There's a place on the east side of Cleveland that had a bunch or older snoway plows but I can't remember the name right now I'll sak my cousin in a couple hours and let you know


----------



## Fred886 (Sep 21, 2012)

Thanks, that would work out perfect.


----------



## basher (Nov 13, 2004)

If the jeep is dependable you'll love it. Try to find a down pressure unit, it'll be killer in driveways. A MT, 24, 18 or ST unit would work on the truck. If I ran an MT, 24 series I'd add Air shoocks to the front and about 400 lbs to the rear.

I run a 6'8" 24D unit on a 89 YJ and it's the bomb in driveways.
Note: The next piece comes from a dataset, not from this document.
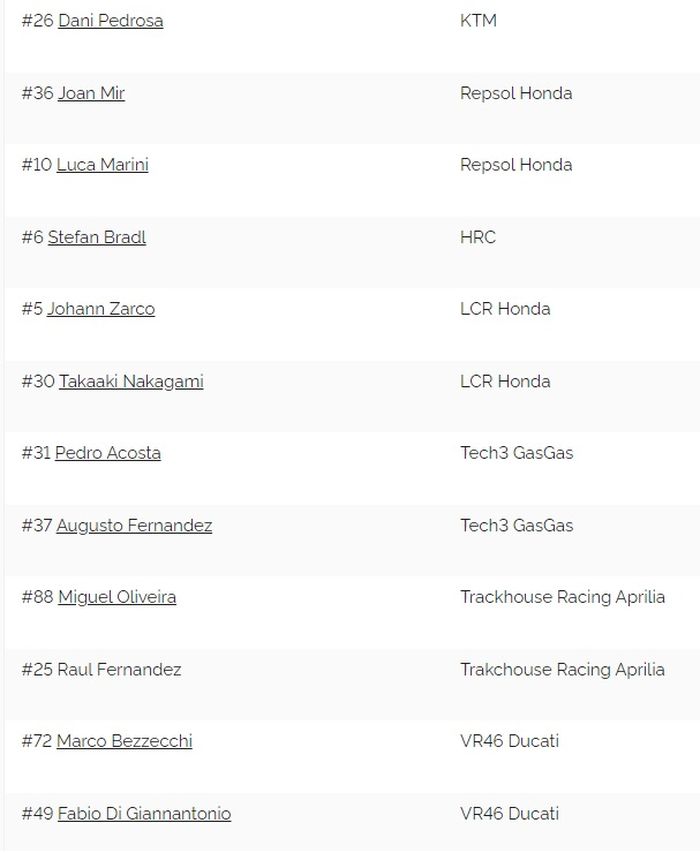Open the Dani Pedrosa rider link
This screenshot has height=853, width=700.
[x=110, y=21]

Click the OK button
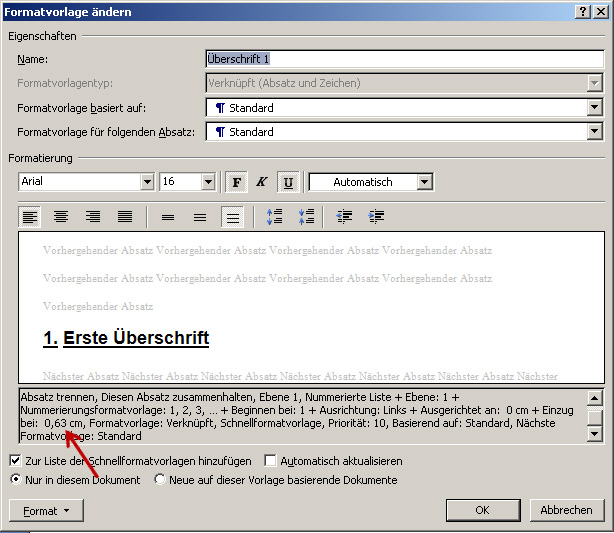[482, 510]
If you find a unit and have questions email me some pictures and I'll check it out.


----------



## Fred886 (Sep 21, 2012)

Thanks, I'll defiantly post pictures if I find something. Any suggestions were to look for one besides craigslist and ebay? I bought it as a fun summer vechicle but now I figure I should strap a plow on it and make some extra cash. Everything is so easy to fix on those yjs. Thanks again!


----------



## nicks_xj (Jan 22, 2010)

Okay so I found out that the place I was talking about was on Mayfield rd. but I think they went out of business because I can't find there number anymore


----------



## Fred886 (Sep 21, 2012)

Thanks for trying. I'm keeping my eyes open on craigslist. Can't think of anything on mayfield, do you know if it was in the chesterland area or more towards the cleveland side?


----------